This Is Where Montreal's Bixi Bikes Go To "Hibernate" During The Winter
Right in the heart of the city, actually.
Every year (at least for the past six years) Bixi bikes have come and gone, seemingly appearing out of thin air in the spring, then returning from whence they came by early winter. But where exactly do Bixi's 5, 200 bikes go during the cold months of the year?
Not far, as it turns out.
Just a little over a week ago, the 2015 Bixi season ended, with the (admittedly clunky) bikes and bike stations taken from the streets of Montreal.
Some stations are still out and about, though, as only yesterday did I see city workers uninstalling a Bixi station in Downtown Montreal. Seeing one of the 460 stations quite literally picked up from out of the street had me wondering "where the hell do they keep those things in the winter?"
At first guess, I assumed some massive Bixi storage space well outside the confines of the city was used. Then the less rational side of me took over and I created a strange scenario where the all the Bixi stuff is shrunken down with Pym particles. Sorry, I really liked Ant-Man.
The real answer is far more mundane and close to home: A majority of Bixi bikes and stations are stored inside of the Olympic Parc.
A storage-setup that began last year, the Olympic Parc plays host to a large majority of bikes and the entire 460 stations that make up the Bixi network. All of the bikes and stations are stored in largely unused sections within the Olympic Parc's indoor parking area.

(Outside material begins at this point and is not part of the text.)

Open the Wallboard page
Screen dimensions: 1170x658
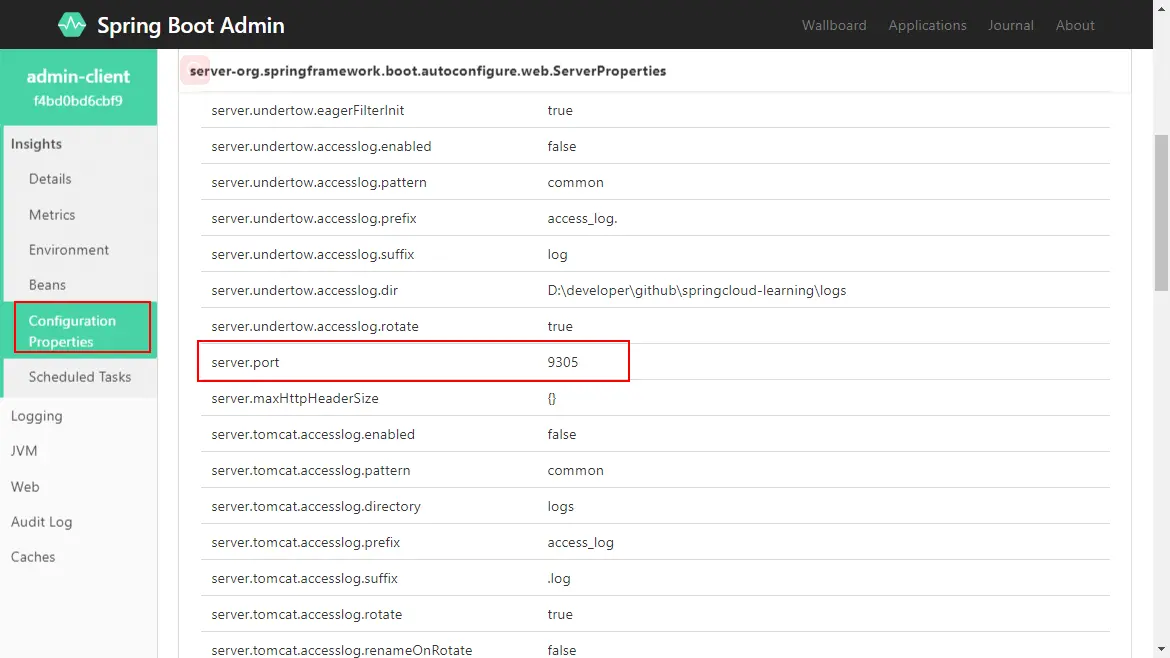point(834,25)
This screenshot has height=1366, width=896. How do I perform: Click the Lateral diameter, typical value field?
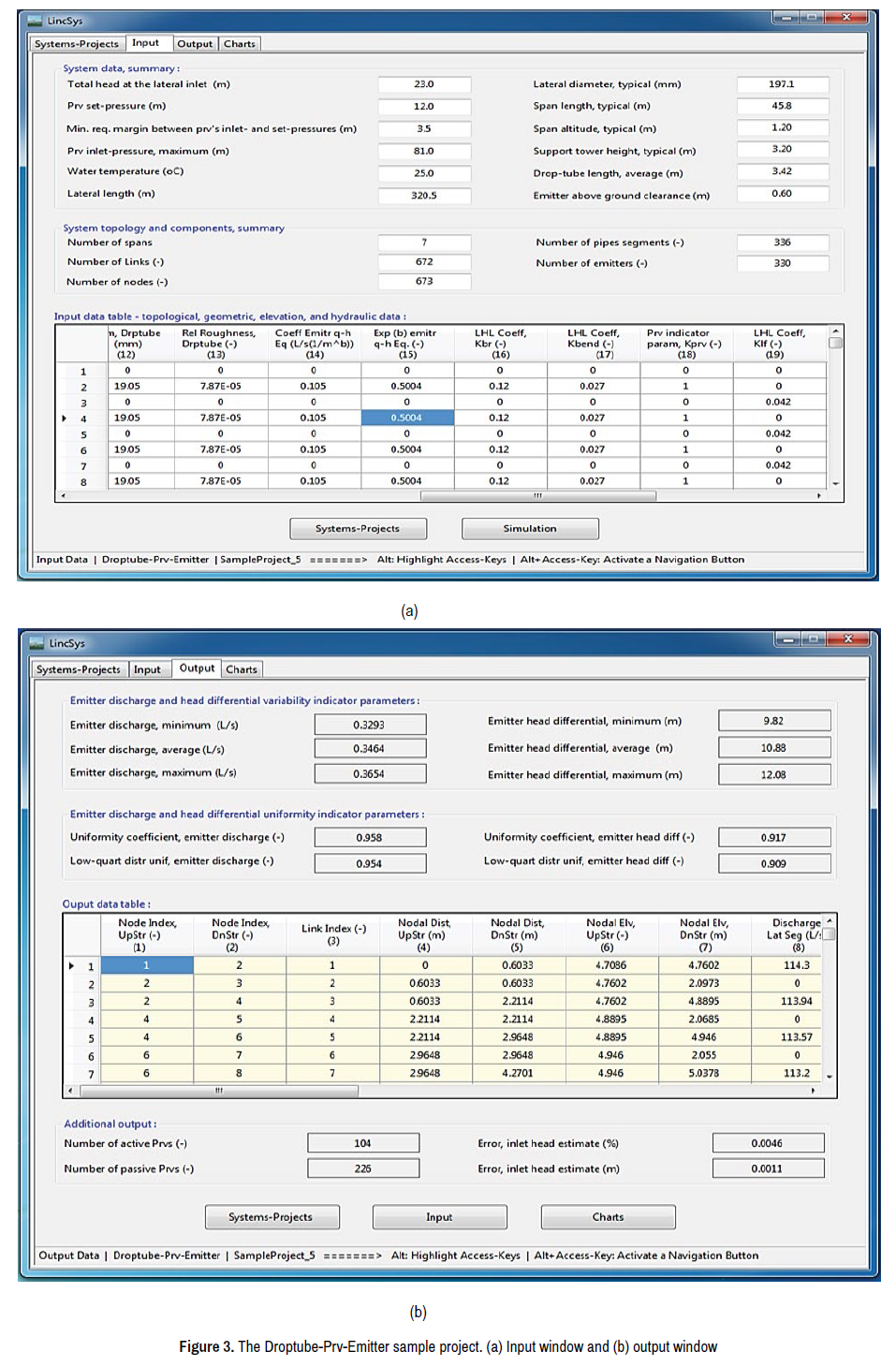pyautogui.click(x=782, y=84)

As explained in the Olympic Parc's press release on the return of Bixis, both the Olympic Parc and Bixi benefit from this arrangement.
Bixi gets a boon by being able to store bikes and stations on the island, and so close to the public bike sharing network itself (there are four stations in the Big O's grounds), meaning they can take in bikes for hibernation in the winter and redeploy them in the spring far more quickly.
All that storage space comes at a cost, however, which is why the Olympic Parc is so keen on taking in Bixi for the winter. They also claim to be "encouraging active transportation in the city," though that's a bit of a stretch given that all the bikes are locked up, not that anybody would be keen to ride them in the cold.
So the case of the Bixi bike mystery has been solved. I know that one was really worrying you guys. No need to thank me.